The ever-prominent NT Wright said: "We are not justified by faith by believing in justification by faith. We are justified by faith by believing in the Gospel itself--in other words that Jesus is Lord and that God raised him from the dead."
The latter part is somewhat controversial, but the first part is true. We are not justified by faith by merely believing in the right doctrine. We are not Christians because we wear the right t-shirts and sing the right words. There is an asceticism that pervades Christianity, that seems to address certain issues, but forget a bunch of others--providing a formula as to how to pursue God. When that could not be further from the truth, abstaining is only as important as what you are filling it with.

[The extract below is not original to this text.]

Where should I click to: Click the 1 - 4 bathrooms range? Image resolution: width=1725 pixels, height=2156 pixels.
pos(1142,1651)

I suspect too often that a certain brand of Christianity becomes the hipster scene. Emptying ourselves of conventional beliefs in an attempt to give a new voice--yet the judge of what a correct voice is, is determined by how far away from conventional thought it is. As I stated of hipster-ism, this is individualism already. Because be sure of one thing: there is nothing new under the sun. Being partisan to a particular church, to a particular point of view, these are all shades of the hipster and these disagreements have been around since the dawn of time. In response to the recent Rob Bell book, Mark Galli, senior managing editor of Christianity Today, said that "That's the one thing that I've said is good about the book. It's forced us all to think more deeply, go back to Scripture, and read more carefully." (s) I guess, I am among many that have always assumed an eternal hell, that exists--but if Rob Bell has caused us to reconsider our beliefs, then I think he has accomplished what he was intending to evoke through his book.
Trying to be different from everyone else, and by that being a unique "Christian"--these are all damaging and divisive to both an individual's faith and the fellowship of the Church. It fails because it is individualism, and it breaks apart the unity of the community of the Church--it fails the individual because it sees Christianity as not a vertical but horizontal faith. It is essentially taking away the centrality of Christ in the center of faith, and placing our image in front of others in the center.

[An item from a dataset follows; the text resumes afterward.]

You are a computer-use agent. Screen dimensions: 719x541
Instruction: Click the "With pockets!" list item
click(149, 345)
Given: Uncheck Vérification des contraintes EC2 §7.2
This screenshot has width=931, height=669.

Simply "being" a Christian is never enough--being labeled as a "Christian" is never enough. A true Christian would never have to say anything, but the love of Christ and regenerative work of the Holy Spirit would shine through. I often wonder if we can talk of the fruits of the Spirit and whether we have those at a supernatural level.
Whether we love with an supernatural love,
whether we are filled with a unspeakable joy,
whether we are filled with a divine peace,
whether we are working with unshakable patience,
whether we are act with impossible kindness,
whether we are filled over the top with godly goodness,
whether we are given over to a inscrutable sense of faithfulness,
whether we are compelled to a grace-filled gentleness,
whether we are in all things tempered by a ruthless self-control.

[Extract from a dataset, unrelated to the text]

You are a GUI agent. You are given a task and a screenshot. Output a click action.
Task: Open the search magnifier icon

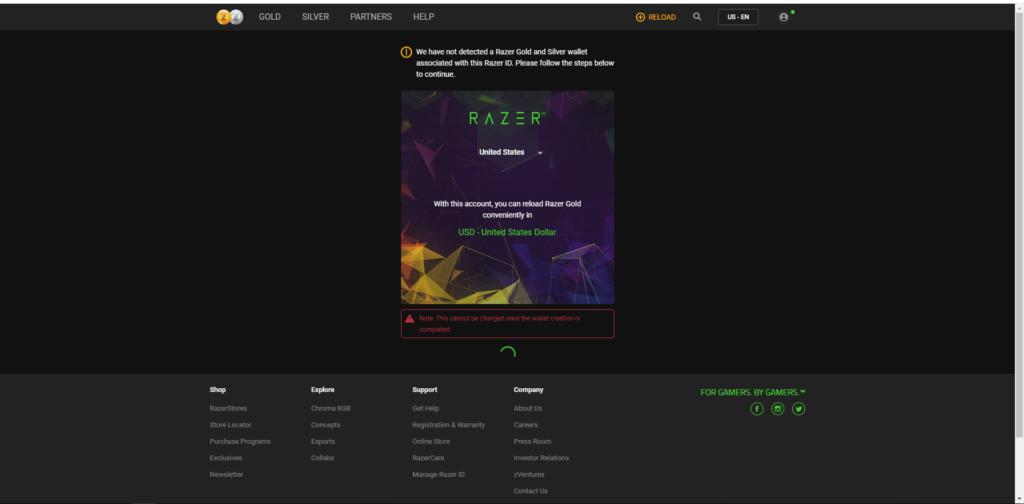[697, 17]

"...because against such things there is no law." (Galatians 5:23b) Surely they are all fruits of being filled with a Holy Spirit, evidences of the change that Christ has begun in us. There is nothing that is shameful about these things, because it is rebellion against the flesh that we are all born with, running against the patterns of this world around us. I hope and pray daily, it's less about talking about something, and trying to fit within a mold. Daily, becoming more and more towards an ideal of Christ, not a denomination.Do you find yourself trying to conforming to other people, or are you conforming to God's will and desires for your life? Are you filled with the Holy Spirit, such that you can say that you are supernaturally regenerated? How have your beliefs been shaken and refined recently?